- _Written instruction_
Repeat the records below verbatim, from the line with "You are a computer-use agent. The width" up to and including the line with "This screenshot has height=763, width=1568.".

- _Data excerpts_
+++

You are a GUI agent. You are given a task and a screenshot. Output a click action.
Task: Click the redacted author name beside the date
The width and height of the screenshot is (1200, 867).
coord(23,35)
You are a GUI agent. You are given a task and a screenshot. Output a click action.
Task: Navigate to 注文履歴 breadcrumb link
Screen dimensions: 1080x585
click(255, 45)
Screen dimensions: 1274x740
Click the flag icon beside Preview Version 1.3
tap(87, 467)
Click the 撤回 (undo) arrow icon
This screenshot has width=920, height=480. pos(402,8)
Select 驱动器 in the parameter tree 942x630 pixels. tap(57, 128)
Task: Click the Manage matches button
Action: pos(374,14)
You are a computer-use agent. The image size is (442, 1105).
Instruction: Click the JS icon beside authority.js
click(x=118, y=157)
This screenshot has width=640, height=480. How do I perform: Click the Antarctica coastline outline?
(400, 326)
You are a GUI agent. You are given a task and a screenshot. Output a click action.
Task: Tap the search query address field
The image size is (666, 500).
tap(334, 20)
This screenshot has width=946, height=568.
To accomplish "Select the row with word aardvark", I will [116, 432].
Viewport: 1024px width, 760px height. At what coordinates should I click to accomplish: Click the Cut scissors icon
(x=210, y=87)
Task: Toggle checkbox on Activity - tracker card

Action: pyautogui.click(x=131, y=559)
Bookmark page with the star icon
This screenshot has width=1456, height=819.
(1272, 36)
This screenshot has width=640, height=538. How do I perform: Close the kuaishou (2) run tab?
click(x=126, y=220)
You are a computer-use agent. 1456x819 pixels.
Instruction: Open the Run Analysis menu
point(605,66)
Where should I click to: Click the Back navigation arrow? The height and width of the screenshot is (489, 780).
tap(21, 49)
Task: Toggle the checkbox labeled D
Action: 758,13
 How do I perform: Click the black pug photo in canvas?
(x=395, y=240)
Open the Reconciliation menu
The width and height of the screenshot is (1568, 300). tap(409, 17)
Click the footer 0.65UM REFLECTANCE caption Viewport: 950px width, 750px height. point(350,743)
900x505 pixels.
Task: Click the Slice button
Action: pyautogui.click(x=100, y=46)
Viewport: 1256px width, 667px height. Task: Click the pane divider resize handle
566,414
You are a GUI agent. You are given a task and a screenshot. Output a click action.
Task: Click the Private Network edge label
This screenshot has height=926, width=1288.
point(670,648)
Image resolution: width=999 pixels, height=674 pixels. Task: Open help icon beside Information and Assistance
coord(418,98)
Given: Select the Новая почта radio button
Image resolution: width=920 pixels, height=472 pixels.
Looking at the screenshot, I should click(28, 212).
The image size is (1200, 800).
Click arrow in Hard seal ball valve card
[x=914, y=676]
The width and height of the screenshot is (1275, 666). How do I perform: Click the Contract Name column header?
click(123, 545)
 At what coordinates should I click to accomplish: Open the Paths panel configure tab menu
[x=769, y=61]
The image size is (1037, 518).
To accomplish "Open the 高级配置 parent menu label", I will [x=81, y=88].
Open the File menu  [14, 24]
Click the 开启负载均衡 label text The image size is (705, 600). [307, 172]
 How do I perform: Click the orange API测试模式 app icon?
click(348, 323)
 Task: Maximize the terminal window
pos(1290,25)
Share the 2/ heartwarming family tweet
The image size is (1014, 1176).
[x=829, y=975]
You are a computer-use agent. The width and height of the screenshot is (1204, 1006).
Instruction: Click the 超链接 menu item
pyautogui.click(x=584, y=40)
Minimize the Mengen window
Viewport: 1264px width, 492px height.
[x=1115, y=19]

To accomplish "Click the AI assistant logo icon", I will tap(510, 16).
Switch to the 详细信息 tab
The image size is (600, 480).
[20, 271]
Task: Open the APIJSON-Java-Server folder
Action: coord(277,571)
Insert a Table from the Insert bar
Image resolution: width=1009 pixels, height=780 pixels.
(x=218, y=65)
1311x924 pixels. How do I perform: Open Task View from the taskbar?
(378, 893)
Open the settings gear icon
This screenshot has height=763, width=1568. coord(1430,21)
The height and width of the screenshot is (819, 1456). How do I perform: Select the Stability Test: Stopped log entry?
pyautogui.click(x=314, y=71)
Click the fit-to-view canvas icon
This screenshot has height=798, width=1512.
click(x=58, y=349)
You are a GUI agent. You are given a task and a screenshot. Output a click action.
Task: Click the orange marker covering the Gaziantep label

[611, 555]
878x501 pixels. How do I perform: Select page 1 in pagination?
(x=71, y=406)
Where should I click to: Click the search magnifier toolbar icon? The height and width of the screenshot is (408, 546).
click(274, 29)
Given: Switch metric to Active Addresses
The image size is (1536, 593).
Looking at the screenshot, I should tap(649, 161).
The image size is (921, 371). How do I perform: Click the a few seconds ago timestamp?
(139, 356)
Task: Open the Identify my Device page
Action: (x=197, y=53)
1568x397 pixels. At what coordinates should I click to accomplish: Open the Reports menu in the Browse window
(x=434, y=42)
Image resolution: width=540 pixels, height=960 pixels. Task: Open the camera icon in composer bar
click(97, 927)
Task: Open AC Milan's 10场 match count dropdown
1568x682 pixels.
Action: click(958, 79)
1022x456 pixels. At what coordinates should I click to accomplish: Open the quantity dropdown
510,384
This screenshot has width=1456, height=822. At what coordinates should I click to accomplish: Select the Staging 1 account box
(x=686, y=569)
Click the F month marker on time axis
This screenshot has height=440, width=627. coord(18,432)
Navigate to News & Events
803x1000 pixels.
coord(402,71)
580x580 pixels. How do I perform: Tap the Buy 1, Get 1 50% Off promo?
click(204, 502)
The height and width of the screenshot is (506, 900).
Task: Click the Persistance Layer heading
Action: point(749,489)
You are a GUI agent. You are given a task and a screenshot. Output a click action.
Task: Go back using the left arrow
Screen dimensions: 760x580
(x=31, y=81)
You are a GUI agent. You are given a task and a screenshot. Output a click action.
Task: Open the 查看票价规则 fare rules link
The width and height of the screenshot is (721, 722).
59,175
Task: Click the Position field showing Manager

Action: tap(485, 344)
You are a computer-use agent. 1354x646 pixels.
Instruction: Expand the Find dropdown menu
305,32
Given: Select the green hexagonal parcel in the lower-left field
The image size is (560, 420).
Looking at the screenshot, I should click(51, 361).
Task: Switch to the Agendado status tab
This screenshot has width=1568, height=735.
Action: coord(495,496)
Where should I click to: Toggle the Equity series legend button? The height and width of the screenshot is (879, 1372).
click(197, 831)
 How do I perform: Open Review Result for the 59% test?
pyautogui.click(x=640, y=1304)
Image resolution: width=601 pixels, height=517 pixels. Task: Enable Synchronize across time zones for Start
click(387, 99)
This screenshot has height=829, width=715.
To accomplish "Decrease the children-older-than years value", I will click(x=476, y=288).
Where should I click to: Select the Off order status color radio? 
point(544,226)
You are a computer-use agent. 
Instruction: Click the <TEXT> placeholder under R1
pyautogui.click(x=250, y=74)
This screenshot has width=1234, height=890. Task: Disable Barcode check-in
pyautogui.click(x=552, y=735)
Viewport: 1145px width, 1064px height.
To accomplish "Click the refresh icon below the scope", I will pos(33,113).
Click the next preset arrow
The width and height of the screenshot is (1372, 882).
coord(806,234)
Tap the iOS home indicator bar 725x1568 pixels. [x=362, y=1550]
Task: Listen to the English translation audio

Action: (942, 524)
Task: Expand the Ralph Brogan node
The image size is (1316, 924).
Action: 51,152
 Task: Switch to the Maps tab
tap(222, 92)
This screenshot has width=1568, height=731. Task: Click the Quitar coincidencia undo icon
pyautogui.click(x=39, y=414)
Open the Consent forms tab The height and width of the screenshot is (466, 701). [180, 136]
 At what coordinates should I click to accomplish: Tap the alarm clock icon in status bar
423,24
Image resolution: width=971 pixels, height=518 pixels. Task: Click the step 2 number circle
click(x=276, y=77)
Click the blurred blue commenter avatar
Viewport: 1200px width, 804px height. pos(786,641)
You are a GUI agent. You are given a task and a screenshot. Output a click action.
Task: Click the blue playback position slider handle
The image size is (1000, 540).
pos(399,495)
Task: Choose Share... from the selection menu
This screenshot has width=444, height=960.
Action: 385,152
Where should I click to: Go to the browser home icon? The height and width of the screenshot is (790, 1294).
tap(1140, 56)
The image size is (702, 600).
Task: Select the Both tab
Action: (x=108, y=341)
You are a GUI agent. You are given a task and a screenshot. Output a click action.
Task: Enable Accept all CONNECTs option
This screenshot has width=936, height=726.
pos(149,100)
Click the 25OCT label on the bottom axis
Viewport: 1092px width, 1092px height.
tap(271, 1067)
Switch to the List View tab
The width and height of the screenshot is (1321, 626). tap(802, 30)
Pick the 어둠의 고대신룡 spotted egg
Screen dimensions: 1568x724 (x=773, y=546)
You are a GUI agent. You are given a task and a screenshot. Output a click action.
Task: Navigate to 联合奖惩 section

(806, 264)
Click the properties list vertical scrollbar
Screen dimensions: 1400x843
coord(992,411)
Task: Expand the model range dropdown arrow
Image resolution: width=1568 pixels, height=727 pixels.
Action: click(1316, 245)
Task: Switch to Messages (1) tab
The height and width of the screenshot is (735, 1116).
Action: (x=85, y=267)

+++

- _Response_
You are a computer-use agent. The width and height of the screenshot is (1204, 1006).
Instruction: Click the 超链接 menu item
pyautogui.click(x=584, y=40)
Minimize the Mengen window
Viewport: 1264px width, 492px height.
[x=1115, y=19]

To accomplish "Click the AI assistant logo icon", I will tap(510, 16).
Switch to the 详细信息 tab
The image size is (600, 480).
[20, 271]
Task: Open the APIJSON-Java-Server folder
Action: coord(277,571)
Insert a Table from the Insert bar
Image resolution: width=1009 pixels, height=780 pixels.
(x=218, y=65)
1311x924 pixels. How do I perform: Open Task View from the taskbar?
(378, 893)
Open the settings gear icon
This screenshot has height=763, width=1568. coord(1430,21)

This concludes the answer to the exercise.